La Escritura nos acompaña en los días de tensión y presión

Dice la Biblia en Salmos 119: 157

“Muchos son mis perseguidores y mis enemigos, más de tus testimonios no me he olvidado.”

La palabra de Dios es vital en la existencia de los hijos de Dios. El enemigo de nuestras almas, entonces, buscará por todos los medio alejarnos de ella. Levantará contra su pueblo y contra sus hijos perseguidores y enemigos de tal fuerza que procurarán apartarnos de la lectura y meditación de la Escritura.

En los momentos de mayor presión, el salmista ha descubierto la gran bendición de mantenerse fiel y no olvidarse por ningún instante de la revelación escrita del Señor, aún cuando la lucha o la presión del maligno utilizando personas sea dura y parezca que no tiene sentido seguir confiando en la Biblia.

El texto que hoy meditamos es un llamado para mantener siempre la prioridad de la palabra de Dios aun cuando las circunstancias sean tan adversas que parezca que el Creador nos ha abandonado.

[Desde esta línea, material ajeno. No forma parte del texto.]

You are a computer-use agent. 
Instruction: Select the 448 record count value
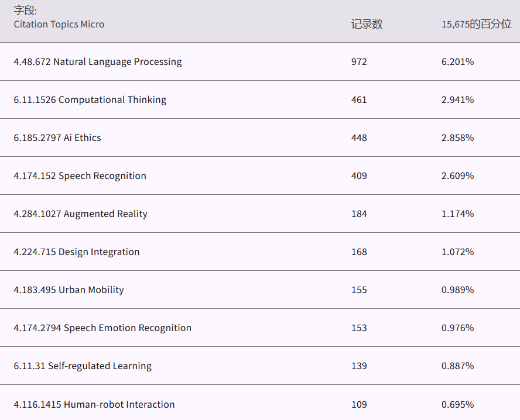(x=359, y=137)
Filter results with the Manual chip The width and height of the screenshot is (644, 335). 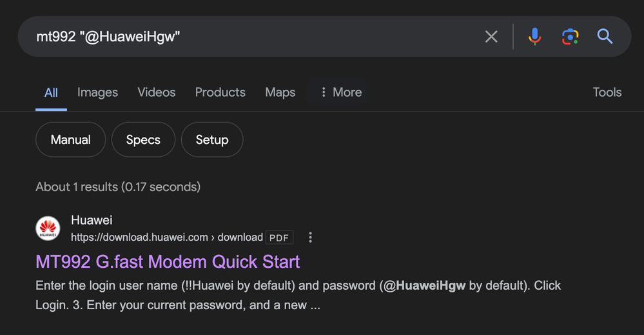[x=70, y=139]
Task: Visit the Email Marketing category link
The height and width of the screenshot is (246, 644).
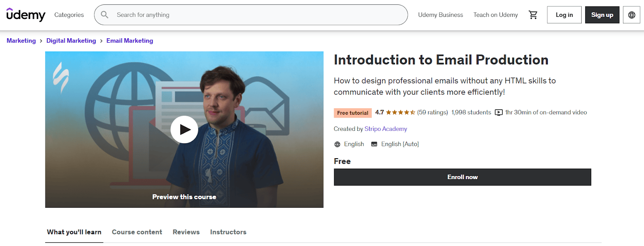Action: [x=129, y=40]
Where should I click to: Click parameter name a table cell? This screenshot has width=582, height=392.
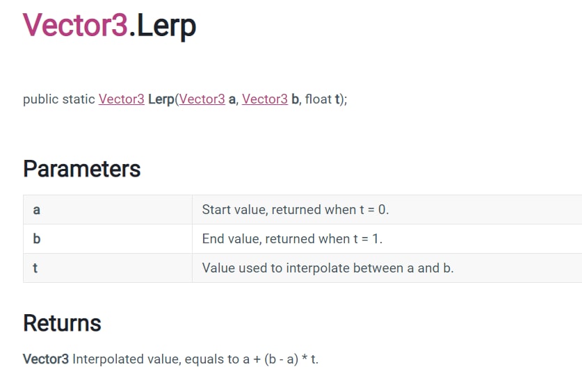click(x=108, y=209)
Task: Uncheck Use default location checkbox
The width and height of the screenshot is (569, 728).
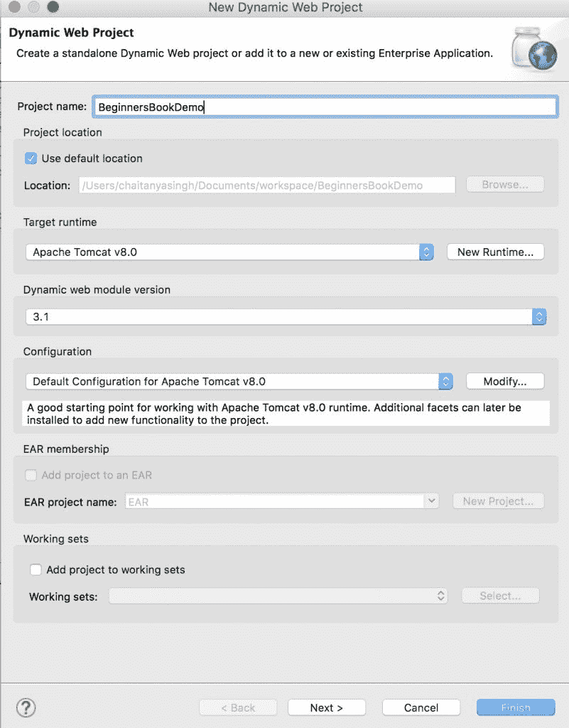Action: (x=31, y=159)
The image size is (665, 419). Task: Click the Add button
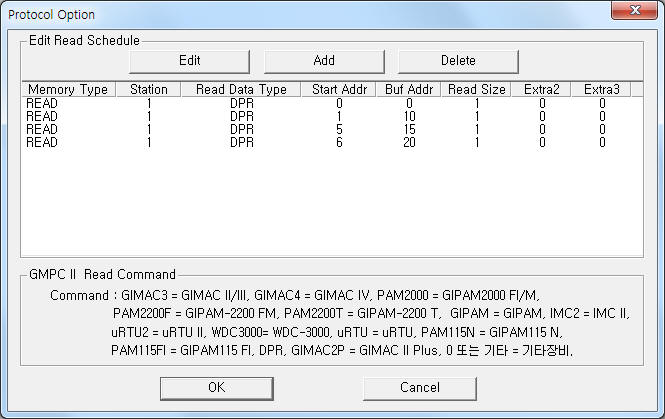[x=324, y=61]
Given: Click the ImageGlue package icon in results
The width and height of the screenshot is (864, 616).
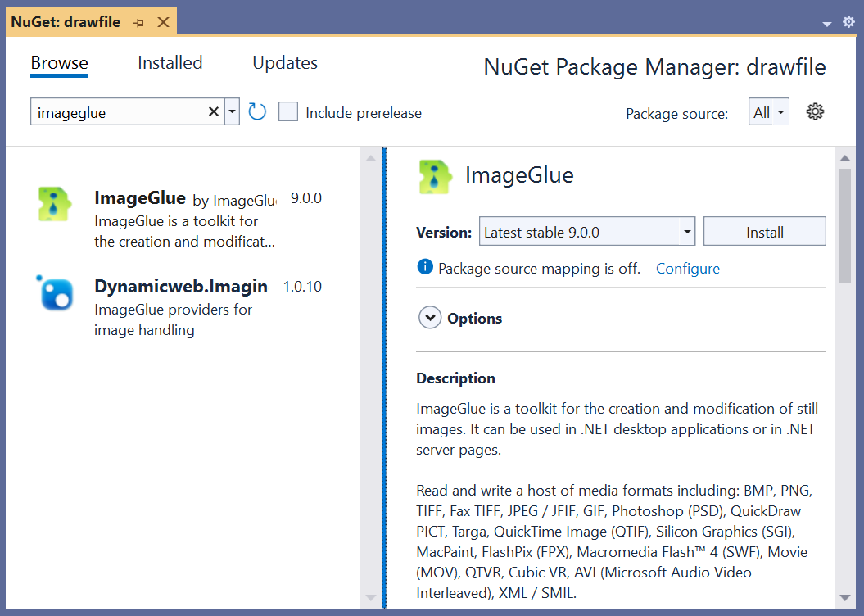Looking at the screenshot, I should click(x=55, y=203).
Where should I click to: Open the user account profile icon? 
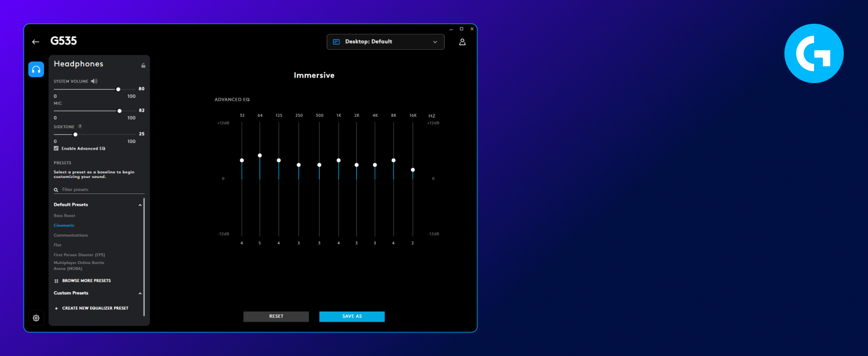462,42
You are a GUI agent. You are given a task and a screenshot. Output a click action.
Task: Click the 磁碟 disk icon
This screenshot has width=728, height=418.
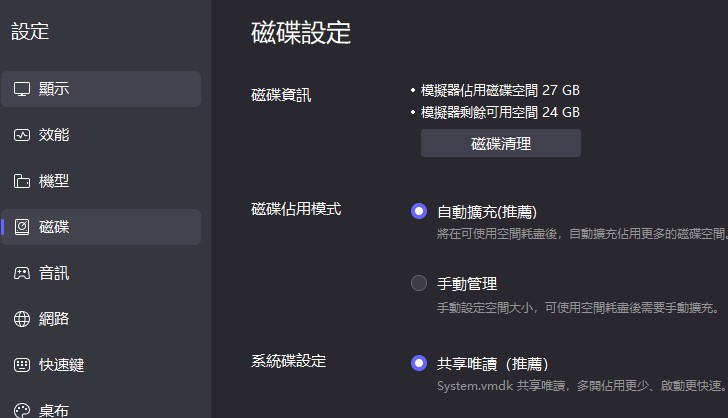point(22,227)
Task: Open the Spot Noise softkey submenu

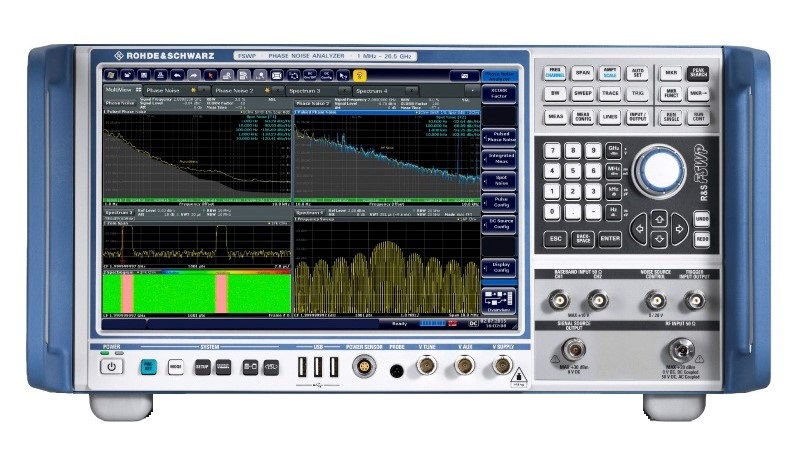Action: (x=498, y=179)
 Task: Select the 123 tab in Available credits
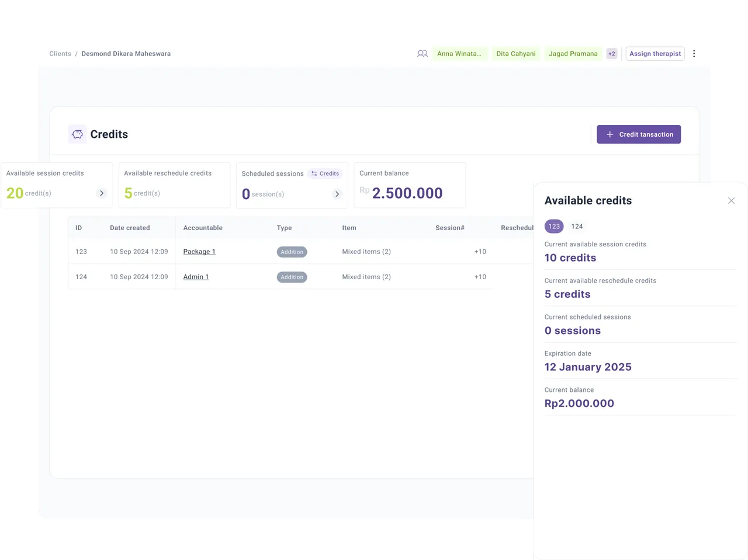(554, 227)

En esos momentos de mayor tensión y presión es exactamente cuando más necesitamos aferrarnos a la Escritura.

Así lo entendieron los hombres y mujeres de la Biblia y justo cuando todo parecía perdido o cuando todo parecía marchar mal se asieron a las promesas de Dios y encontraron respuestas y consuelo a todas sus interrogantes que vienen cuando las personas son atacadas por vivir piadosamente.

Abraham se aferró a la promesa del hijo que no veía y Dios le envió a Isaac. José se encadenó a la promesa de salvar a su pueblo y el Señor lo llevó a ser el vicegobernador de Egipto. Y así muchos hombres y mujeres se sostuvieron en su confianza en los días de gran dificultad y obtuvieron lo que anhelaba su corazón.